* **Your assignment**:
Set down the whole listing verbatim.
★ ★ ★ ★ ★
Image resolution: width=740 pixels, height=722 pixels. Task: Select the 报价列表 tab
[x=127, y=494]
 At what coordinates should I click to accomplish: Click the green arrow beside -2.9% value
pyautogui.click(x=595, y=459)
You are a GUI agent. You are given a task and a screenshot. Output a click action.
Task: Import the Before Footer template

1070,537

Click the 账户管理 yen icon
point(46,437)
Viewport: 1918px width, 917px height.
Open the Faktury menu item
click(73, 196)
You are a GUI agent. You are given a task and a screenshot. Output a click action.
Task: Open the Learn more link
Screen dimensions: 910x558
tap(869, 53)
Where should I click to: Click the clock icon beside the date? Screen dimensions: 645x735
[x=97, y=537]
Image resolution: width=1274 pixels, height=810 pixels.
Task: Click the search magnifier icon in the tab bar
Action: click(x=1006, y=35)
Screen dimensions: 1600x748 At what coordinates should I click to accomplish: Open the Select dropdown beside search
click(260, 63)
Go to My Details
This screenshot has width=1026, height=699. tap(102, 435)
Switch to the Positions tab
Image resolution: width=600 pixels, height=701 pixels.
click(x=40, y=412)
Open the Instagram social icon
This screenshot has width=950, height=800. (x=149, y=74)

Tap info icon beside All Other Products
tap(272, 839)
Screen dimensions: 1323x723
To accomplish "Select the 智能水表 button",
★ ★ ★ ★ ★
* **Your response**:
Image resolution: width=740 pixels, height=722 pixels. Task: Select the 报价列表 tab
[x=127, y=494]
 At what coordinates should I click to accomplish: Click the green arrow beside -2.9% value
pyautogui.click(x=595, y=459)
You are a GUI agent. You are given a task and a screenshot. Output a click action.
Task: Import the Before Footer template

1070,537

Click the 账户管理 yen icon
point(46,437)
Viewport: 1918px width, 917px height.
Open the Faktury menu item
click(73, 196)
You are a GUI agent. You are given a task and a screenshot. Output a click action.
Task: Open the Learn more link
Screen dimensions: 910x558
tap(869, 53)
Where should I click to: Click the clock icon beside the date? Screen dimensions: 645x735
[x=97, y=537]
Image resolution: width=1274 pixels, height=810 pixels.
Task: Click the search magnifier icon in the tab bar
Action: click(x=1006, y=35)
Screen dimensions: 1600x748 At what coordinates should I click to accomplish: Open the Select dropdown beside search
click(260, 63)
Go to My Details
This screenshot has width=1026, height=699. tap(102, 435)
Switch to the Positions tab
Image resolution: width=600 pixels, height=701 pixels.
click(x=40, y=412)
Open the Instagram social icon
This screenshot has width=950, height=800. (x=149, y=74)

Tap info icon beside All Other Products
tap(272, 839)
Screen dimensions: 1323x723
To accomplish "Select the 智能水表 button",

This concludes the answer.